- **Written task**: Recast the records below as a numbered list, one entry per line, and leave out every blank line.

- **Material supplied**:
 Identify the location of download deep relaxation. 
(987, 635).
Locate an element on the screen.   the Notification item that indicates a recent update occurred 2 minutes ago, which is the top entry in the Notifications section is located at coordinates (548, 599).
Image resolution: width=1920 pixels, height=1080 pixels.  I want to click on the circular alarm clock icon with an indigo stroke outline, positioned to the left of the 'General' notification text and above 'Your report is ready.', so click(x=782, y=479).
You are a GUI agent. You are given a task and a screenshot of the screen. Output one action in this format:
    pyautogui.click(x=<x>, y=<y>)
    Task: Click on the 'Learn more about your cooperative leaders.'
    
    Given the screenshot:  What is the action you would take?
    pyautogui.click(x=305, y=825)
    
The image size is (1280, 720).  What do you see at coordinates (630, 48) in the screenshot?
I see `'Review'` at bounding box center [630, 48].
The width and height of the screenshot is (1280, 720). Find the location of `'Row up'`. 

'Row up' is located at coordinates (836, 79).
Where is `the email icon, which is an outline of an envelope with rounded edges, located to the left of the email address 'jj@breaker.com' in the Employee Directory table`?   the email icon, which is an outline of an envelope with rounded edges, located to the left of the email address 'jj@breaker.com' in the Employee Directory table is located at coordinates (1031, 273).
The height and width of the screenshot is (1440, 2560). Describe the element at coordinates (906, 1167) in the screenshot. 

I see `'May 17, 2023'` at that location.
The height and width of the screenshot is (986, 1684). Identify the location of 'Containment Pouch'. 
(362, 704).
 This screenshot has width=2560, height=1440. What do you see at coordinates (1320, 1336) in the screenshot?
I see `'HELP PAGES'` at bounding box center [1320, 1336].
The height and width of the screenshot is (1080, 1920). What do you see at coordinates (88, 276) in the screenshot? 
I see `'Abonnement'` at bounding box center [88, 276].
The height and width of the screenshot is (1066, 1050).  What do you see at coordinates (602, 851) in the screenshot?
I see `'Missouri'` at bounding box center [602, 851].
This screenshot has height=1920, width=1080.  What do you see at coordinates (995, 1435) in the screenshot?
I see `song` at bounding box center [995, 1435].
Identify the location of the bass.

- **Answer in full**:
1.  Identify the location of download deep relaxation. 
2. (987, 635).
3. Locate an element on the screen.   the Notification item that indicates a recent update occurred 2 minutes ago, which is the top entry in the Notifications section is located at coordinates (548, 599).
4. Image resolution: width=1920 pixels, height=1080 pixels.  I want to click on the circular alarm clock icon with an indigo stroke outline, positioned to the left of the 'General' notification text and above 'Your report is ready.', so click(x=782, y=479).
5. You are a GUI agent. You are given a task and a screenshot of the screen. Output one action in this format:
6.     pyautogui.click(x=<x>, y=<y>)
7.     Task: Click on the 'Learn more about your cooperative leaders.'
8.     Given the screenshot:  What is the action you would take?
9.     pyautogui.click(x=305, y=825)
10. The image size is (1280, 720).  What do you see at coordinates (630, 48) in the screenshot?
11. I see `'Review'` at bounding box center [630, 48].
12. The width and height of the screenshot is (1280, 720). Find the location of `'Row up'`. 
13. 'Row up' is located at coordinates (836, 79).
14. Where is `the email icon, which is an outline of an envelope with rounded edges, located to the left of the email address 'jj@breaker.com' in the Employee Directory table`?   the email icon, which is an outline of an envelope with rounded edges, located to the left of the email address 'jj@breaker.com' in the Employee Directory table is located at coordinates (1031, 273).
15. The height and width of the screenshot is (1440, 2560). Describe the element at coordinates (906, 1167) in the screenshot. 
16. I see `'May 17, 2023'` at that location.
17. The height and width of the screenshot is (986, 1684). Identify the location of 'Containment Pouch'. 
18. (362, 704).
19.  This screenshot has width=2560, height=1440. What do you see at coordinates (1320, 1336) in the screenshot?
20. I see `'HELP PAGES'` at bounding box center [1320, 1336].
21. The height and width of the screenshot is (1080, 1920). What do you see at coordinates (88, 276) in the screenshot? 
22. I see `'Abonnement'` at bounding box center [88, 276].
23. The height and width of the screenshot is (1066, 1050).  What do you see at coordinates (602, 851) in the screenshot?
24. I see `'Missouri'` at bounding box center [602, 851].
25. This screenshot has height=1920, width=1080.  What do you see at coordinates (995, 1435) in the screenshot?
26. I see `song` at bounding box center [995, 1435].
27. Identify the location of the bass.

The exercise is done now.